日時 始値 高値 安値 終値 出来高 短期移動平均 中期移動平均 売買判断
2018/2/2 23:27 927337 933006 925830 930000 343.5786 938819.7 976762.9 待機
2018/2/2 23:28 930625 931500 921800 923122 471.2546 935634.1 976810.8 待機
2018/2/2 23:29 923871 933108 923122 930000 397.0662 934863.7 977652.2 待機
2018/2/2 23:30 930000 933108 926000 930000 300.6519 932623.6 977930.8 待機
2018/2/2 23:31 930000 945965 928000 945965 311.734 934277.4 979755 待機
2018/2/2 23:32 937759 945965 935000 941002 362.9392 933467.2 980208.5 待機
2018/2/2 23:33 940369 941002 930000 934000 288.1619 932809 979439.2 待機
2018/2/2 23:34 934000 936500 926000 929500 194.7687 932108.9 978670 待機
2018/2/2 23:35 927888 933978 926500 932131 246.4504 932785.1 977699.3 待機
2018/2/2 23:36 932131 932632 922160 925009 269.5918 931573.8 976090.4 待機
2018/2/2 23:37 928997 930000 924978 929886 194.9879 932737.9 975102.5 待機
2018/2/2 23:38 928000 932470 925110 926498 202.2256 932048.9 974110.2 待機
2018/2/2 23:39 926498 926498 917000 923499 494.4462 931098.9 972706.3 待機
2018/2/2 23:40 927876 928099 918100 925000 300.0257 929152.5 971965.4 待機
2018/2/2 23:41 922872 925972 912300 916160 372.6278 925784.3 970286.1 待機
2018/2/2 23:42 916883 918026 912126 913002 416.8435 923368.7 968818.2 待機
2018/2/2 23:43 913776 913964 903288 906670 386.3896 920452.5 967242.7 待機
2018/2/2 23:44 906709 916800 905252 912450 251.4067 919062.4 965943.9 待機
2018/2/2 23:45 914443 917020 910000 917020 309.2952 918720.5 964924.3 待機

価格データの準備,ロジックの実装

さて,バックテストの概要はこのぐらいにして,実際にコードを書いていきます.テクニカル指標計算用のライブラリとして,ta-libを使います.
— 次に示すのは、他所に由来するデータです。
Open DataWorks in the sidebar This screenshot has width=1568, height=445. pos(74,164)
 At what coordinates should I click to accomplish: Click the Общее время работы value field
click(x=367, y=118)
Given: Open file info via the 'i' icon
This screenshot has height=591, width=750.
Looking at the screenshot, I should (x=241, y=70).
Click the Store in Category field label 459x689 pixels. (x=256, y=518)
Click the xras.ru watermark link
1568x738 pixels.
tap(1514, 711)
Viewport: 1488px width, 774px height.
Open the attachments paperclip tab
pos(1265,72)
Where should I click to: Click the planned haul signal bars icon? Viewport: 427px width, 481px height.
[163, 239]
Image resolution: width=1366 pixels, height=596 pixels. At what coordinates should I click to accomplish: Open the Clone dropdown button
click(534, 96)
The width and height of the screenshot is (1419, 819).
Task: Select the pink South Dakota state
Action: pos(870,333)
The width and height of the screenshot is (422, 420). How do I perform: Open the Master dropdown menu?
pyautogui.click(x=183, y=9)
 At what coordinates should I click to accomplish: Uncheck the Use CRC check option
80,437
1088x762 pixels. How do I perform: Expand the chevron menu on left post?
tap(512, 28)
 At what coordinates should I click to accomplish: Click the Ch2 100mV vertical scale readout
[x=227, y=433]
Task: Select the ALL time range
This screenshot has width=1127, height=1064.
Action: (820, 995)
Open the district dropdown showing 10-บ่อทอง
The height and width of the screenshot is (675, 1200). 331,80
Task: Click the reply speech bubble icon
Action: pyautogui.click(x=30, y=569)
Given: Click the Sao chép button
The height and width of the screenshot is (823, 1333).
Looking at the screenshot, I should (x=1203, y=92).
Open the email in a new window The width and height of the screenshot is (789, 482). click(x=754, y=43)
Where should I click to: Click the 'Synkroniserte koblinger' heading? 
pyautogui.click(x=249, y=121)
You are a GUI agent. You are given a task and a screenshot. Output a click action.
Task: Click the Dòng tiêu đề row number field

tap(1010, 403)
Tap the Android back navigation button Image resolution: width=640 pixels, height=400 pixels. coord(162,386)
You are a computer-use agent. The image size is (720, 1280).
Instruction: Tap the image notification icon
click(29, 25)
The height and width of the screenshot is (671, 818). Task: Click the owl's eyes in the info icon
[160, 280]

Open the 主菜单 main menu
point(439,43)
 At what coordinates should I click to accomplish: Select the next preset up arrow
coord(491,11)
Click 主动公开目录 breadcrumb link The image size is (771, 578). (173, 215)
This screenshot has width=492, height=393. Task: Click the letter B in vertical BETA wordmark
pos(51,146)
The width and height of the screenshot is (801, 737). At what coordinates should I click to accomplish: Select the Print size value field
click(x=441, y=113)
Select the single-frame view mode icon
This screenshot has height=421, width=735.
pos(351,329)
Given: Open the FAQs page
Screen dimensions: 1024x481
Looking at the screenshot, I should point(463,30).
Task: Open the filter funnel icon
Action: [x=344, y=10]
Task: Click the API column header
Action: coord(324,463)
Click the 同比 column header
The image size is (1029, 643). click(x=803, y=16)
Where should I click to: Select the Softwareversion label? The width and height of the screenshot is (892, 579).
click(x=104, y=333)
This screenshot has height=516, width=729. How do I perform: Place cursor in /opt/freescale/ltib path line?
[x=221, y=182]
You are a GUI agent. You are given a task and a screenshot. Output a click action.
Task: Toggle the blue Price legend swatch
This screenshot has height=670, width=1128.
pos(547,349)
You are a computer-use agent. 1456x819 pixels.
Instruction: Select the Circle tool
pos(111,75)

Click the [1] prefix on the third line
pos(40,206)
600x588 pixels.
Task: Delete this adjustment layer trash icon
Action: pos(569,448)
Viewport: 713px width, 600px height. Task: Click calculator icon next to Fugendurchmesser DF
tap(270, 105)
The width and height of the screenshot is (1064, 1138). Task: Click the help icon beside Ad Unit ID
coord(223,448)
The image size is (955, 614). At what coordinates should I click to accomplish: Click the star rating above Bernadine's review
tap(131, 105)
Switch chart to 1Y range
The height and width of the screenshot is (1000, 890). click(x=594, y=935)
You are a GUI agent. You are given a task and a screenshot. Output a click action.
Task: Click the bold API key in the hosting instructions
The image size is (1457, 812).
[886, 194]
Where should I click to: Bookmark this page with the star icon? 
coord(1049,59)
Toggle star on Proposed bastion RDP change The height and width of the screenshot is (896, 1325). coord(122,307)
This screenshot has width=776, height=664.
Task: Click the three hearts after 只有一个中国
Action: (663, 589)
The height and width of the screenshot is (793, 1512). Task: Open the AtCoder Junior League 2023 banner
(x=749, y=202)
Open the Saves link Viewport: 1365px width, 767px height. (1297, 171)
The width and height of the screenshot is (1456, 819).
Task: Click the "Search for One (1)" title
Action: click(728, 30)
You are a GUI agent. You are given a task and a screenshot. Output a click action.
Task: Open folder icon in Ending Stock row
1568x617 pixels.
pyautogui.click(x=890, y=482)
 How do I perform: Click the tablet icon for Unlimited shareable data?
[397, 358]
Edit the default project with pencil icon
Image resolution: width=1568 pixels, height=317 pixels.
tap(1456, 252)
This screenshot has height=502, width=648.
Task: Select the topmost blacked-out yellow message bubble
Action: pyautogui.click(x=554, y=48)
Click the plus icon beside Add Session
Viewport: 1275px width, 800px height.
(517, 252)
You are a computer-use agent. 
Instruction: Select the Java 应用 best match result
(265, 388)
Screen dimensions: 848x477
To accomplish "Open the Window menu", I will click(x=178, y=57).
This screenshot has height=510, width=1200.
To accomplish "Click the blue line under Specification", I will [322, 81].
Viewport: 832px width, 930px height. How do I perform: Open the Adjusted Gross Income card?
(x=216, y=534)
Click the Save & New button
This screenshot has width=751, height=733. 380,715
まずはcsvから1分足データをロードします.使うのは終値だけですが,一応OHLC全てロードしています.次に指数平滑移動平均(EMA)をta.EMAで計算し,それによって売り(-1),買い(1),待機(0)を判断する関数を実装します.ここではゴールデンクロスなら買い,デッドクロスなら売りとしています.

バックテストを実装する

バックテストを実装します.日本円初期保有量は,資産曲線を描くために設定しましたが,今回は使用しなくてもokです.今回は,0.1ビットコインを先ほど実装した関数の判断結果に従って売買したときの利益を,最終的なtotal – capitalによって計算しました.シグナルの出現回数が奇数回だった場合,ポジションが決済されずに残ってしまうので,最後の足の終値で決済することにしました.

バックテストの結果

2/3の1分足で,このシグナルに従ってトレードした場合は損益がマイナスになってしまいました.つまり,単純な移動平均線の交差を用いたトレードは必ずしもワークしないということです.もちろん,もっと長い期間で検証しなければ断定はできませんが.今後は,バックテストの過程を可視化して,ロジックの問題点を探れるようにしていきたいと思います.